### [Extrait]
On n’avait encore jamais vu un tel niveau de violence, de la première à la dernière seconde, dans un débat d'entre-deux-tours. Les deux candidats à la présidentielle étaient à la limite de l’insulte. À tel point d’ailleurs que les journalistes eux même semblaient sonnés, incapables de séparer les deux boxeurs. Et même dans les dernières minutes, lorsqu’il s’agit de s’adresser aux Français, les yeux dans les yeux pour la dernière fois avant le vote, au lieu de regarder la caméra et de leur donner envie d’adhérer, Marine Le Pen préfère continuer de pilonner son adversaire Emmanuel Macron, comme une rengaine qui tournait en boucle.

### [Consigne 1]
Répondez aux questions suivantes sur l'extrait consacré au débat d'entre-deux-tours.
(a) De quoi les deux candidats étaient-ils à la limite ?
(b) De quoi les journalistes semblaient-ils incapables ?
(c) Au lieu de regarder la caméra dans les dernières minutes, que préfère faire Marine Le Pen ?

### [Matériel]
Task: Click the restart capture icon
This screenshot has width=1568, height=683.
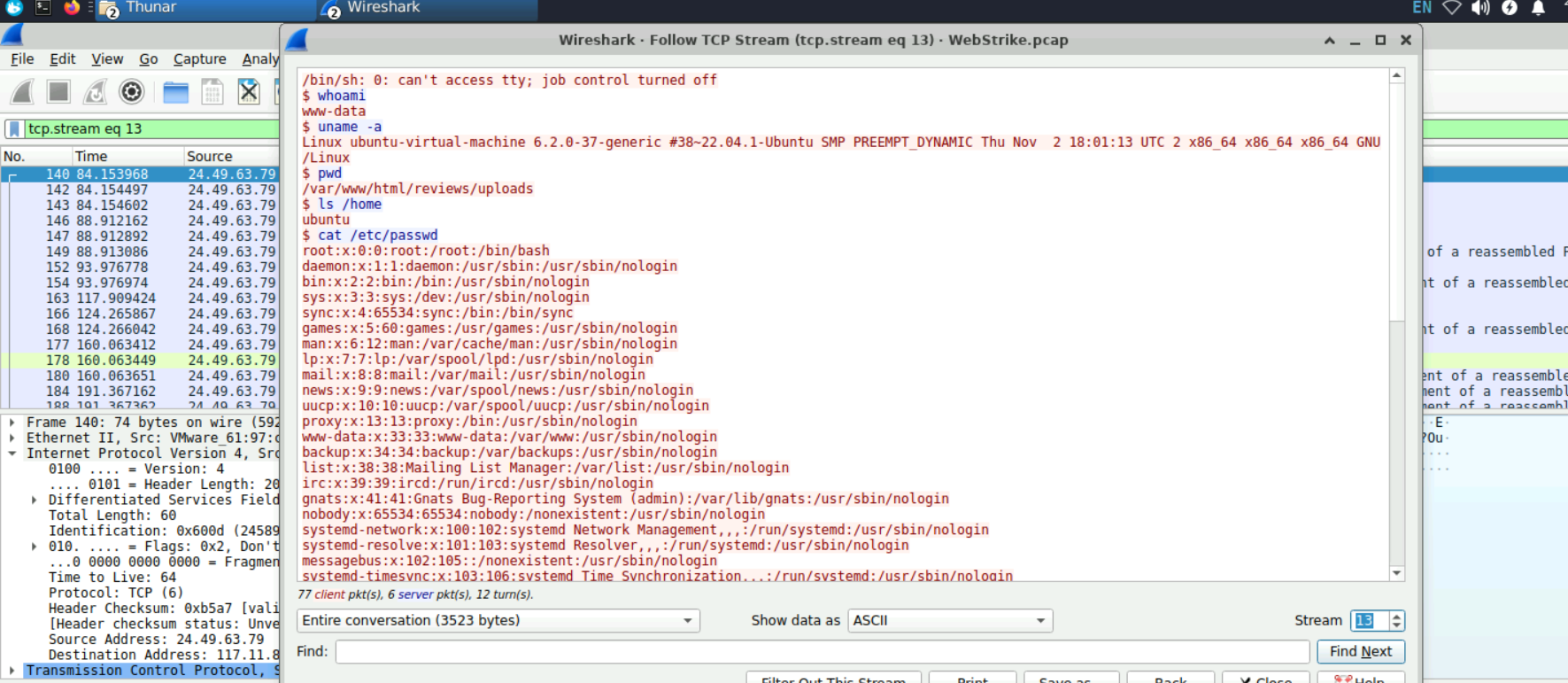Action: [95, 91]
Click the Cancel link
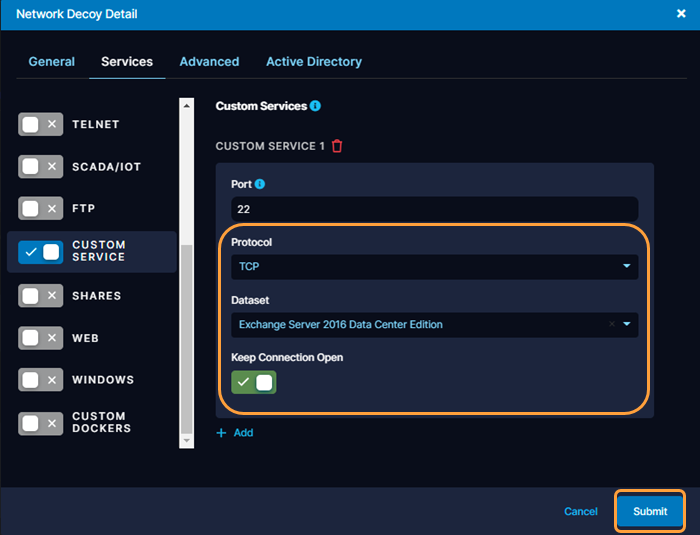This screenshot has width=700, height=535. tap(580, 511)
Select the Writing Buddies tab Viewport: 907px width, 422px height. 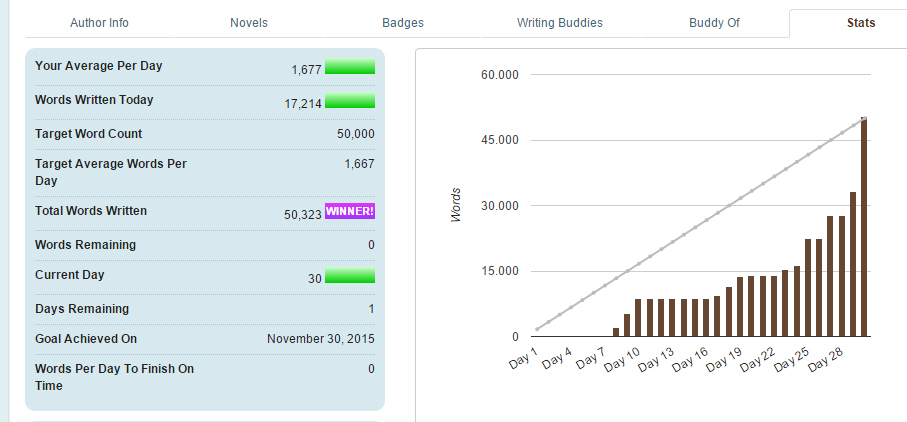560,22
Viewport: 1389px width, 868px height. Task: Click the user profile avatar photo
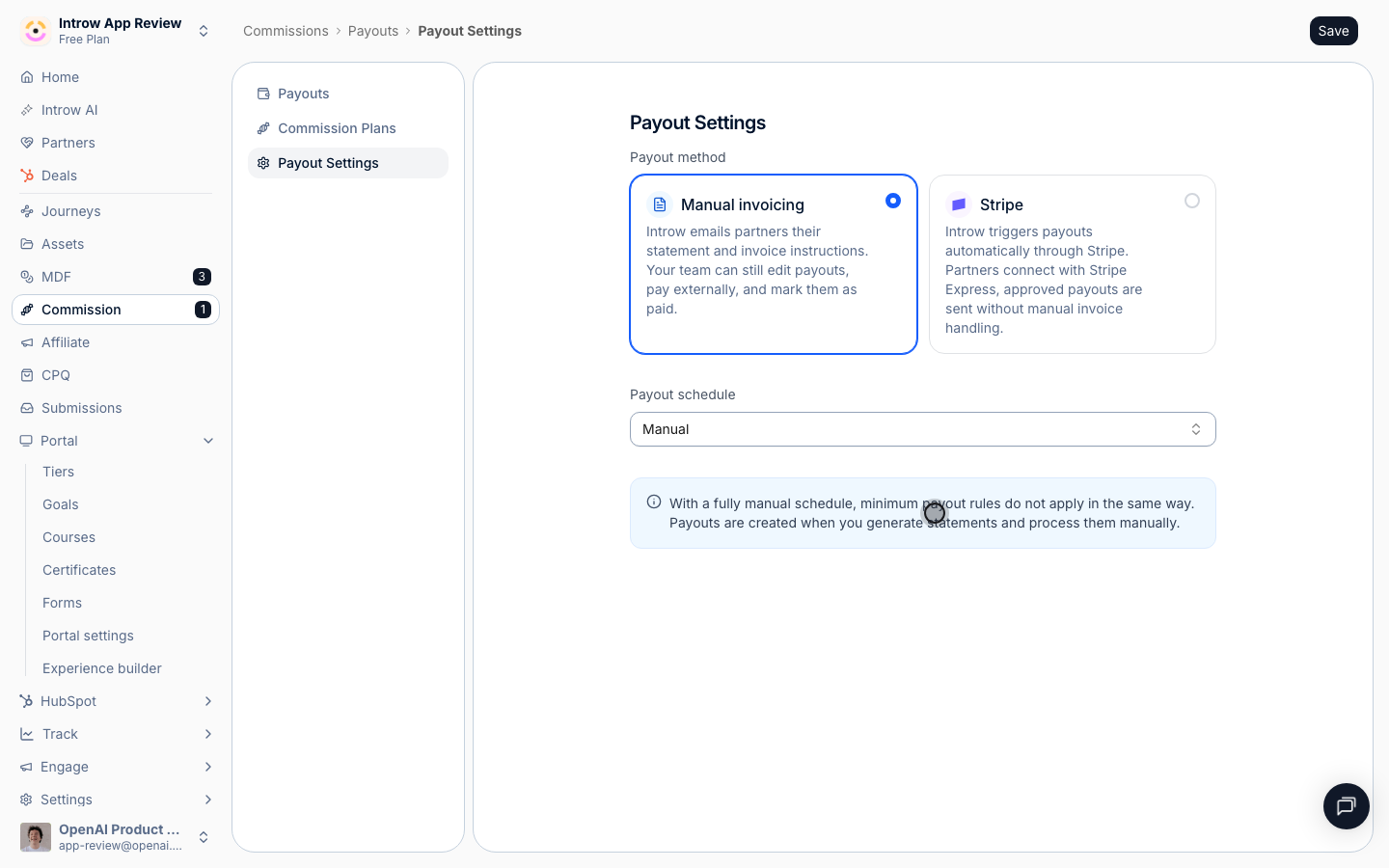[x=36, y=837]
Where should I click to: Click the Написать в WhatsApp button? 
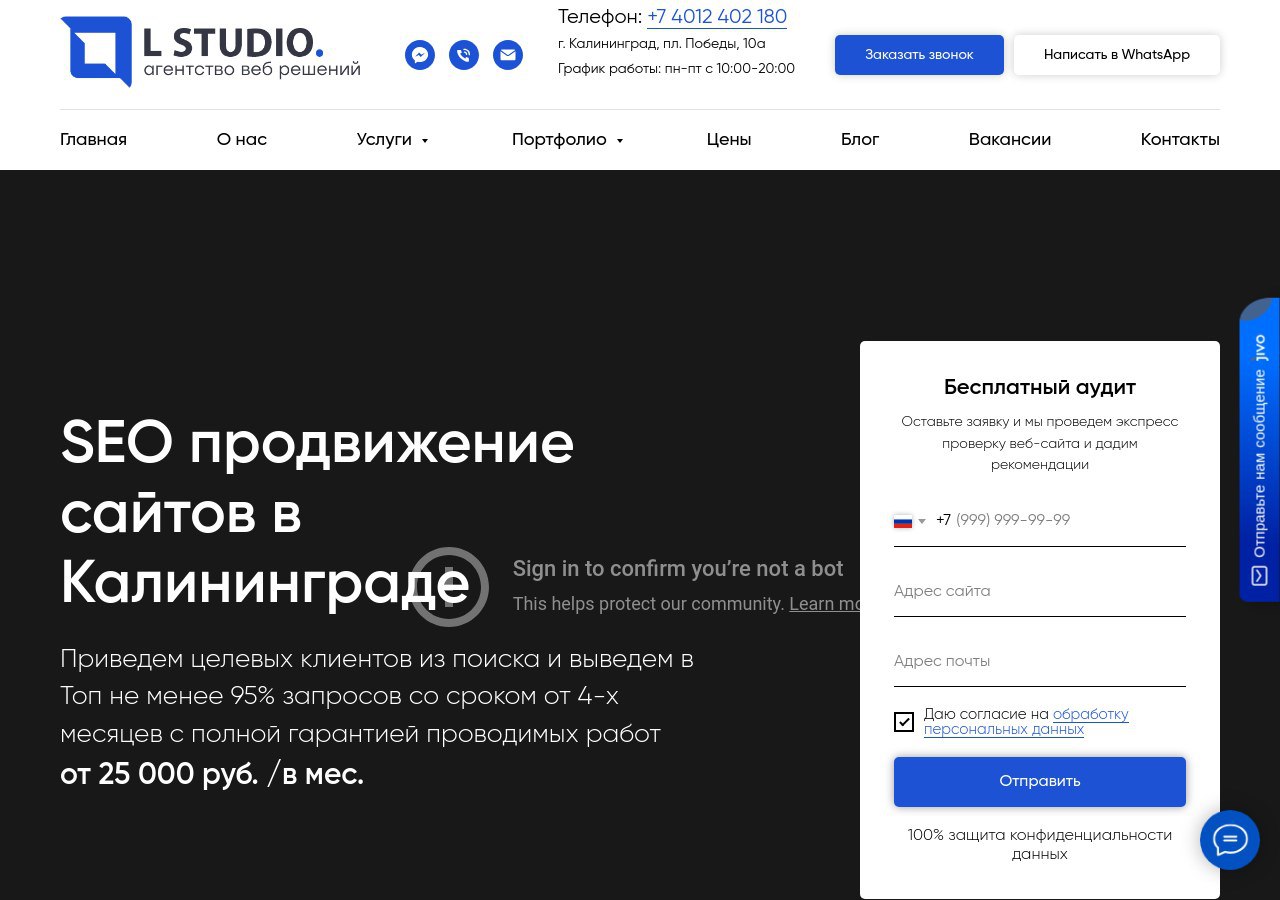tap(1117, 55)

### [Consigne 2]
Présentez en CSV à deux colonnes, intitule et reponse, la partie de la liste qui va de la ligne contenant "Where should I" jusqu'à la fin de la liste, bornes comprises. Mettez une ligne par texte avec sa réponse, chaque champ entre guillemets, les retours à la ligne remplacés par des espaces et les images omises.

### [Réponse 1]
(a) De l'insulte.
(b) De séparer les deux boxeurs.
(c) Continuer de pilonner son adversaire Emmanuel Macron.

### [Réponse 2]
intitule,reponse
"Where should I click to: Click the Написать в WhatsApp button?","tap(1117, 55)"